Second Chamber of the Prussian Landtag
- In office January 1849 – April 1849
- Constituency: Magdeburg

Prussian Landtag
- In office 1863–1867
- Constituency: Magdeburg

Parliament of the North German Confederation
- In office 1867–1871
- Constituency: Magdeburg

Reichstag
- In office 1871–1879
- Constituency: Magdeburg

Personal details
- Born: March 28, 1806 Tilsit, East Prussia
- Died: February 4, 1886 (aged 79) Dessau, Anhalt
- Party: Progress Party National Liberal Party
- Occupation: Engineer

= Hans Victor von Unruh =

Prussian and German politician

Hans Victor von Unruh (March 28, 1806 - February 4, 1886) was a Prussian civil servant and politician, President of the Prussian National Assembly of 1848 and Member of the Reichstag of the German Empire.

= Extracted entries =
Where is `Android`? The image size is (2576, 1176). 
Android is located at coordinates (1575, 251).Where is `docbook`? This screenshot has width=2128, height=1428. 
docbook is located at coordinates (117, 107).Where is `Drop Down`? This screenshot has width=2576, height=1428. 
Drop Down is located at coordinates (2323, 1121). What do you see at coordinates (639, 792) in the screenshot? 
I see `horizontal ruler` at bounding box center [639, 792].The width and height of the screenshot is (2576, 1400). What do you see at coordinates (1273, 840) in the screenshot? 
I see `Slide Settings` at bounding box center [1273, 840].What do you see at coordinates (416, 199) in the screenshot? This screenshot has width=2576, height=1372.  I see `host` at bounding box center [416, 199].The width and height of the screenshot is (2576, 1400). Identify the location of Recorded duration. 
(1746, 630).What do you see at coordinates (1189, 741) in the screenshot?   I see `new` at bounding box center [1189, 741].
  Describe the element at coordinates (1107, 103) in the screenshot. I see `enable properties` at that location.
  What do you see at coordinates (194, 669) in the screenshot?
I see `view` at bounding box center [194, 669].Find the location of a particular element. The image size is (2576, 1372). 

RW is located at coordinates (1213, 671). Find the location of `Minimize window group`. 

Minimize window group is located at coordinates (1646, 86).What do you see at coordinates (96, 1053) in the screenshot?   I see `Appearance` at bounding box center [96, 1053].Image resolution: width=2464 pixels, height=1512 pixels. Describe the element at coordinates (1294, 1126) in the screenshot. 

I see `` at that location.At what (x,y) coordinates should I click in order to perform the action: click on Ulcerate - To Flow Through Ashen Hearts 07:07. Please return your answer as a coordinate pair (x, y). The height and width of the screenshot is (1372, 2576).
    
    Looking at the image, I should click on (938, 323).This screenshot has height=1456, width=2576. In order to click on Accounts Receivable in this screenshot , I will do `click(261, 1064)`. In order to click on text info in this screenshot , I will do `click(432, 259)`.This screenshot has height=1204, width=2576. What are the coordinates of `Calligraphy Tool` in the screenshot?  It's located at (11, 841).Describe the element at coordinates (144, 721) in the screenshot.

= Work to complete =
From the profile of Hans Victor von Unruh above, list every legislative body that has an "In office" entry, together with the term given for each.

= Answer section =
- Second Chamber of the Prussian Landtag: January 1849 – April 1849
- Prussian Landtag: 1863–1867
- Parliament of the North German Confederation: 1867–1871
- Reichstag: 1871–1879